Work request ->
Put each line of the listing below into a JSON list of strings, one string per line, and skip any blank lines.

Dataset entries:
Start of Block

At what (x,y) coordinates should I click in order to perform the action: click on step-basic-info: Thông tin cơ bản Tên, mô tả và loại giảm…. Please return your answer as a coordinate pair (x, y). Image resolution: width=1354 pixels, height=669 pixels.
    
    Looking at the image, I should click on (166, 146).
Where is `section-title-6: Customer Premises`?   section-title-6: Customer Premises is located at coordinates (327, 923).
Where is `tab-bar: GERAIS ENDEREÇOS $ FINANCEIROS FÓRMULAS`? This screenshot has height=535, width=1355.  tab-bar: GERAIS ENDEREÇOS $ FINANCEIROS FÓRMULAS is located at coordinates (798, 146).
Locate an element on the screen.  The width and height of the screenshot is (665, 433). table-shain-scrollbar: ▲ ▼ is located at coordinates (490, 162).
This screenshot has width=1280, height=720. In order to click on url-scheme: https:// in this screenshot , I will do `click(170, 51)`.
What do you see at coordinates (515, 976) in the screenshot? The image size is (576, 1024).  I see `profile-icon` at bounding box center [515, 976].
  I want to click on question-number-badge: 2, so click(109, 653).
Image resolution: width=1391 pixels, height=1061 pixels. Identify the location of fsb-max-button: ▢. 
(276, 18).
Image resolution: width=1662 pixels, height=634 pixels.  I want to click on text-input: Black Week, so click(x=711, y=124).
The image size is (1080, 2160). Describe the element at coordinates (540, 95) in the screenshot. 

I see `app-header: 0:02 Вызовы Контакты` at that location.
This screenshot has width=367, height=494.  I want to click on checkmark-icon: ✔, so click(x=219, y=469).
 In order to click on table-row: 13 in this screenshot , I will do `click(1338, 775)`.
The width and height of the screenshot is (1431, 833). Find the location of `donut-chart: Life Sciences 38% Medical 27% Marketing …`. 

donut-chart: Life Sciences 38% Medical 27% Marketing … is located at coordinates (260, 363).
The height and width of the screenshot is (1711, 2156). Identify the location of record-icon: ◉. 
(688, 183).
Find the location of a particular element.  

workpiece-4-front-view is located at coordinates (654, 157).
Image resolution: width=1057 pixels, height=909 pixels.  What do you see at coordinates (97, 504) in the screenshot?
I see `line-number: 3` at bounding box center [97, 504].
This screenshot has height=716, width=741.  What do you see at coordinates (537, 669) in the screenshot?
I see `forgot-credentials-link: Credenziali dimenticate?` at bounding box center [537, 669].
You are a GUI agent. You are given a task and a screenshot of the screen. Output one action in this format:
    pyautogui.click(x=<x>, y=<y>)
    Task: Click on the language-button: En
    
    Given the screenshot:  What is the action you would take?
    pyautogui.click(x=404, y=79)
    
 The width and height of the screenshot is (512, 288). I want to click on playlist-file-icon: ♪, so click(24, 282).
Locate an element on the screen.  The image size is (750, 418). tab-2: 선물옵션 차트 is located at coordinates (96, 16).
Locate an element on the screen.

End of Block

Task solution ->
[
  "At what (x,y) coordinates should I click in order to perform the action: click on step-basic-info: Thông tin cơ bản Tên, mô tả và loại giảm…. Please return your answer as a coordinate pair (x, y). Image resolution: width=1354 pixels, height=669 pixels.",
  "    Looking at the image, I should click on (166, 146).",
  "Where is `section-title-6: Customer Premises`?   section-title-6: Customer Premises is located at coordinates (327, 923).",
  "Where is `tab-bar: GERAIS ENDEREÇOS $ FINANCEIROS FÓRMULAS`? This screenshot has height=535, width=1355.  tab-bar: GERAIS ENDEREÇOS $ FINANCEIROS FÓRMULAS is located at coordinates (798, 146).",
  "Locate an element on the screen.  The width and height of the screenshot is (665, 433). table-shain-scrollbar: ▲ ▼ is located at coordinates (490, 162).",
  "This screenshot has width=1280, height=720. In order to click on url-scheme: https:// in this screenshot , I will do `click(170, 51)`.",
  "What do you see at coordinates (515, 976) in the screenshot? The image size is (576, 1024).  I see `profile-icon` at bounding box center [515, 976].",
  "  I want to click on question-number-badge: 2, so click(109, 653).",
  "Image resolution: width=1391 pixels, height=1061 pixels. Identify the location of fsb-max-button: ▢. ",
  "(276, 18).",
  "Image resolution: width=1662 pixels, height=634 pixels.  I want to click on text-input: Black Week, so click(x=711, y=124).",
  "The image size is (1080, 2160). Describe the element at coordinates (540, 95) in the screenshot. ",
  "I see `app-header: 0:02 Вызовы Контакты` at that location.",
  "This screenshot has width=367, height=494.  I want to click on checkmark-icon: ✔, so click(x=219, y=469).",
  " In order to click on table-row: 13 in this screenshot , I will do `click(1338, 775)`.",
  "The width and height of the screenshot is (1431, 833). Find the location of `donut-chart: Life Sciences 38% Medical 27% Marketing …`. ",
  "donut-chart: Life Sciences 38% Medical 27% Marketing … is located at coordinates (260, 363).",
  "The height and width of the screenshot is (1711, 2156). Identify the location of record-icon: ◉. ",
  "(688, 183).",
  "Find the location of a particular element.  ",
  "workpiece-4-front-view is located at coordinates (654, 157).",
  "Image resolution: width=1057 pixels, height=909 pixels.  What do you see at coordinates (97, 504) in the screenshot?",
  "I see `line-number: 3` at bounding box center [97, 504].",
  "This screenshot has height=716, width=741.  What do you see at coordinates (537, 669) in the screenshot?",
  "I see `forgot-credentials-link: Credenziali dimenticate?` at bounding box center [537, 669].",
  "You are a GUI agent. You are given a task and a screenshot of the screen. Output one action in this format:",
  "    pyautogui.click(x=<x>, y=<y>)",
  "    Task: Click on the language-button: En",
  "    Given the screenshot:  What is the action you would take?",
  "    pyautogui.click(x=404, y=79)",
  " The width and height of the screenshot is (512, 288). I want to click on playlist-file-icon: ♪, so click(24, 282).",
  "Locate an element on the screen.  The image size is (750, 418). tab-2: 선물옵션 차트 is located at coordinates (96, 16).",
  "Locate an element on the screen."
]